(Lista de tareas):
**1)** Responde con base en el texto sobre los zapatos del Papa Francisco:
(a) ¿Con qué tres palabras se describen los zapatos?
(b) ¿Qué lugares visitó Francisco, según lo que cuentan sus zapatos?
(c) ¿Cuál es el único mandamiento que, según el texto, no envejece?
**2)** Por favor, reescribe el fragmento del texto sobre los zapatos del Papa Francisco que empieza con "Hoy no basta" y sigue hasta "papado, una parábola.", reemplazando "zapatos" por "sandalias".

(Pasaje del texto):
%%

Hoy no basta con recordar al Papa Francisco. Hoy hay que mirar sus zapatos.
Gastados. Rotos. Agujereados.
No son un símbolo casual, ni un detalle menor. Son un testimonio. Francisco, como 'el poverello de Asís', cuyo nombre eligió con intención profética, no solo habló de los pobres, los marginados y los excluidos: vivió con ellos, como ellos, por ellos. Renunció a lujos, comodidades e incluso a muchas cosas necesarias, para que su vida fuera palabra encarnada, y su papado, una parábola.
Sus zapatos hablan de caminos recorridos sin alfombras. De visitas a cárceles, hospitales, barriadas y fronteras. De abrazos a heridos, lavatorios de pies, lágrimas compartidas con quienes el mundo olvida. No fue un papa de palacios, fue un peregrino del Evangelio. Uno que creyó —literalmente— que ver a Cristo en el pobre no es poesía, sino examen final. Porque así lo dijo Jesús, y Francisco nunca se cansó de recordarlo:
“Tuve hambre, y me diste de comer; tuve sed, y me disteis de beber; fui forastero, y me recogisteis...
Lo que hiciste con uno de estos mis hermanos más pequeños, a mí me lo hiciste.” (Mt 25, 31-46).
Francisco creyó que la grandeza de una vida no se mide por los títulos, sino por las Obras de Misericordia. Que el Reino de Dios no es para los poderosos, sino para los pobres de espíritu, los limpios de corazón, los que lloran, los que construyen paz, los que sirven a los demás: las Bienaventuranzas (Mt 5, 3-12). Que el único mandamiento que no envejece es el del Amor fraterno (Jn 13, 34), un aspecto definitorio de la fe cristiana. Se caracteriza por la abnegación, el sacrificio y el genuino interés por Dios y por el prójimo.

%%

(Material de datos):

%%

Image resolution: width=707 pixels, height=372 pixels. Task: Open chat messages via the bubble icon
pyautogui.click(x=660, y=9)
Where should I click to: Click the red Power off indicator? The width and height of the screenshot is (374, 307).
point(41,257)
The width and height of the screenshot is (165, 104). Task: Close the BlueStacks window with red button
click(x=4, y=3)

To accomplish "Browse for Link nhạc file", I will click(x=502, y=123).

%%
%%

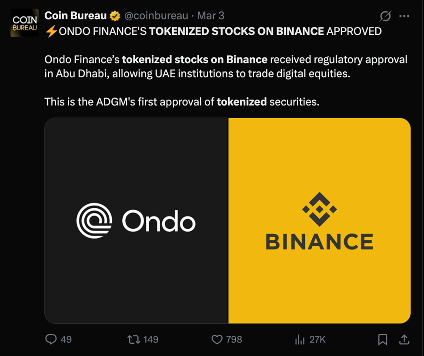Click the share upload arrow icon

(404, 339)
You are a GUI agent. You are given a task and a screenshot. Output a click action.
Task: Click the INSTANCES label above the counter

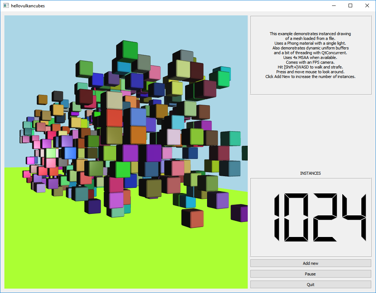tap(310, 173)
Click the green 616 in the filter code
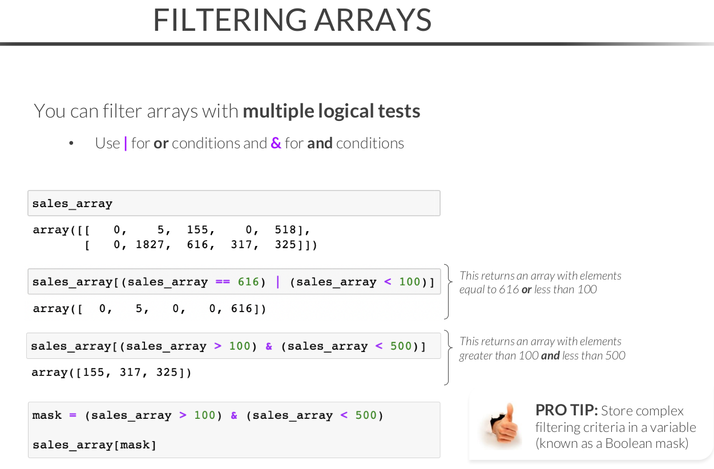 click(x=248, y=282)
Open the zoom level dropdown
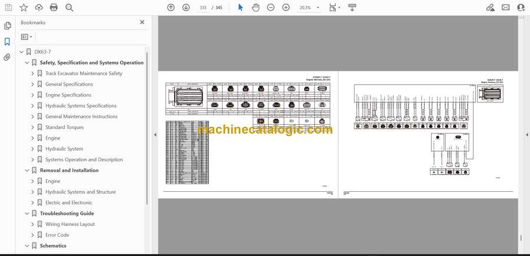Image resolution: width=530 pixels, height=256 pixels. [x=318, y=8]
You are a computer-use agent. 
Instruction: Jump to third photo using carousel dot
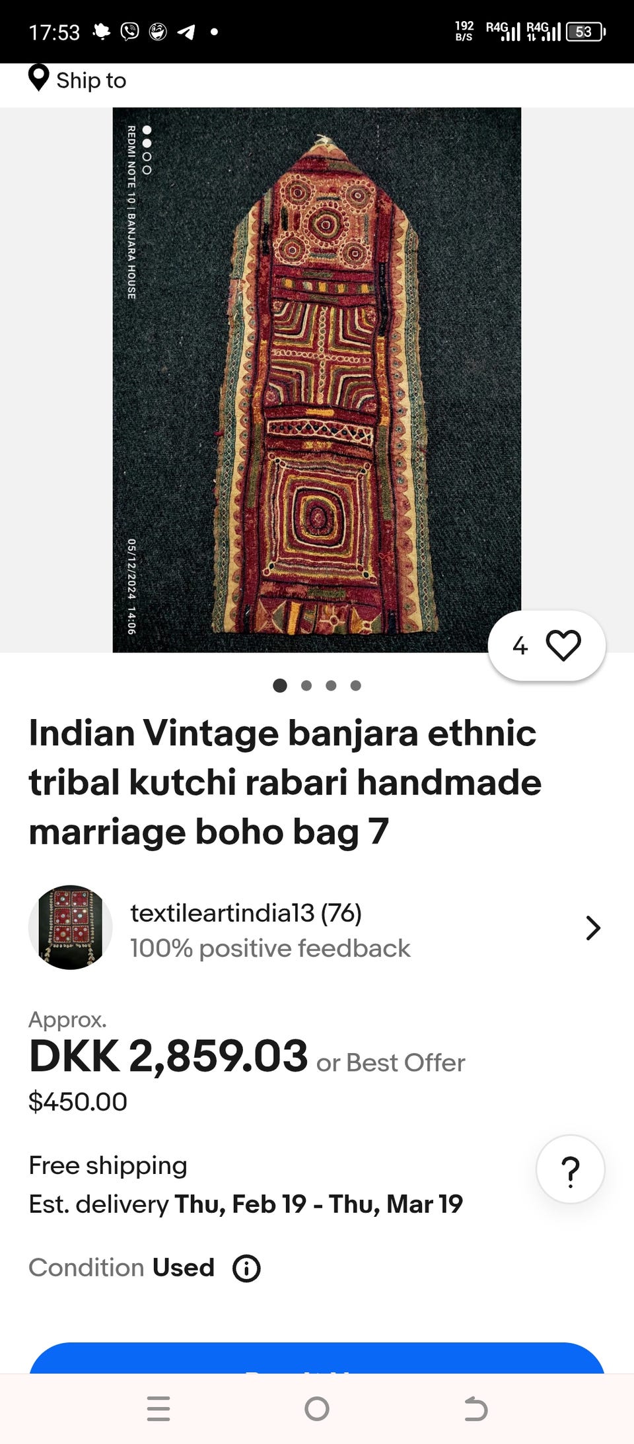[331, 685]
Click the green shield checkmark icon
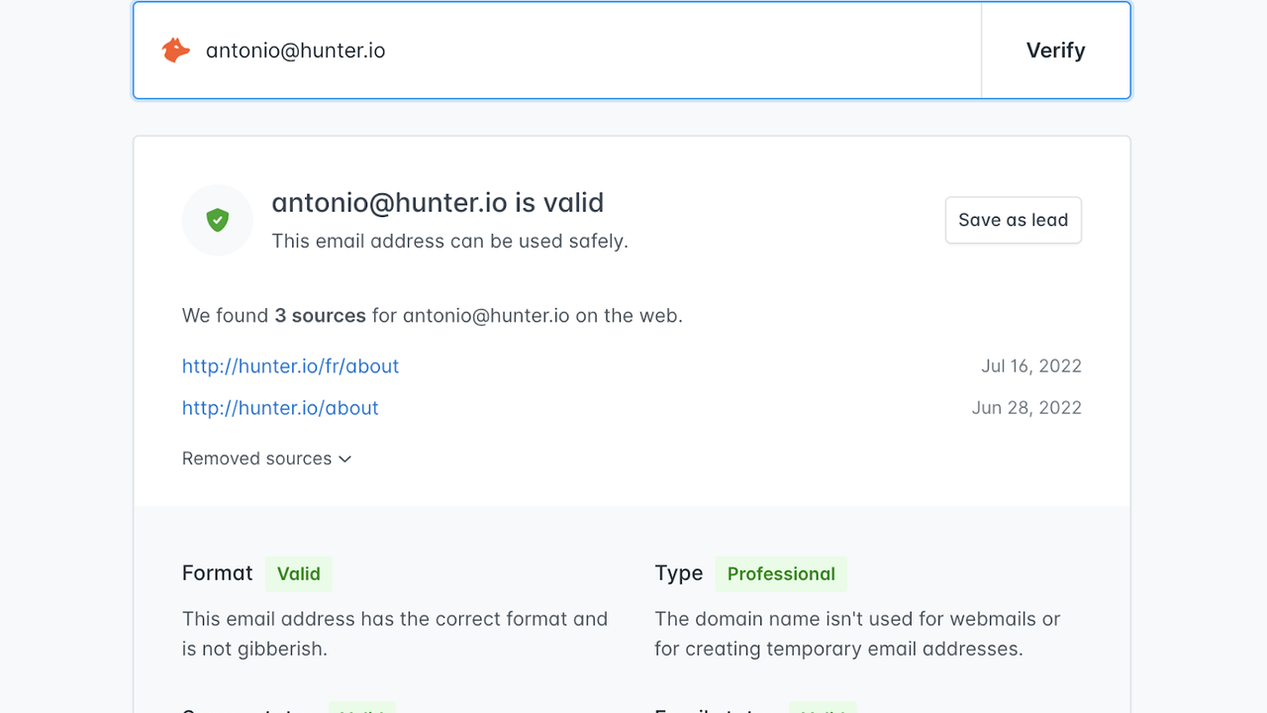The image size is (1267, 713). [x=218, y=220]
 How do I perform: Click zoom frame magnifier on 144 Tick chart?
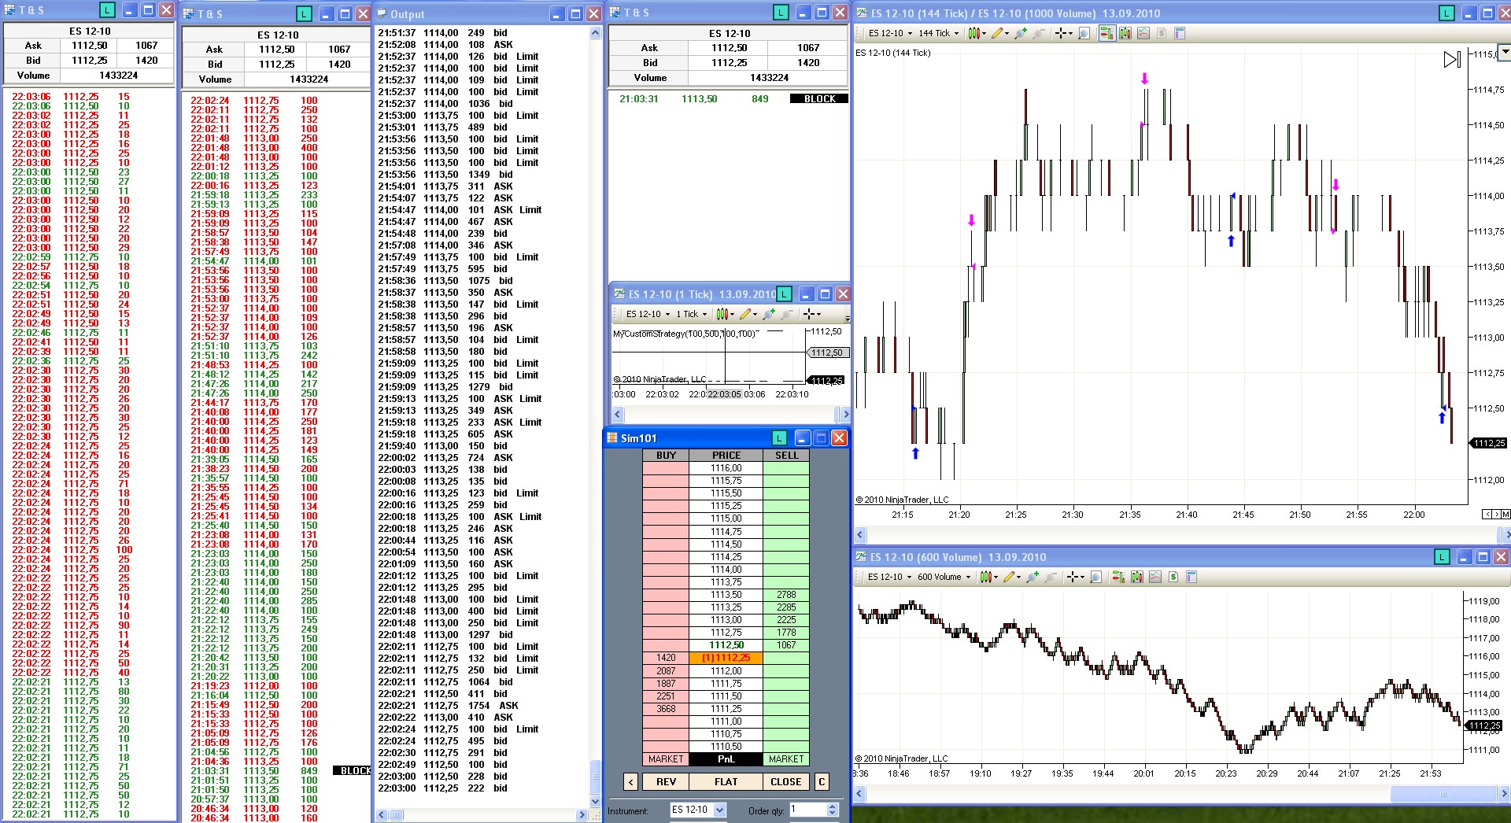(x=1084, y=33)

%%

(Soluciones por tarea):
**1)**
(a) Gastados, rotos y agujereados.
(b) Cárceles, hospitales, barriadas y fronteras.
(c) El del Amor fraterno (Jn 13, 34).

**2)**
Hoy no basta con recordar al Papa Francisco. Hoy hay que mirar sus sandalias.
Gastados. Rotos. Agujereados.
No son un símbolo casual, ni un detalle menor. Son un testimonio. Francisco, como 'el poverello de Asís', cuyo nombre eligió con intención profética, no solo habló de los pobres, los marginados y los excluidos: vivió con ellos, como ellos, por ellos. Renunció a lujos, comodidades e incluso a muchas cosas necesarias, para que su vida fuera palabra encarnada, y su papado, una parábola.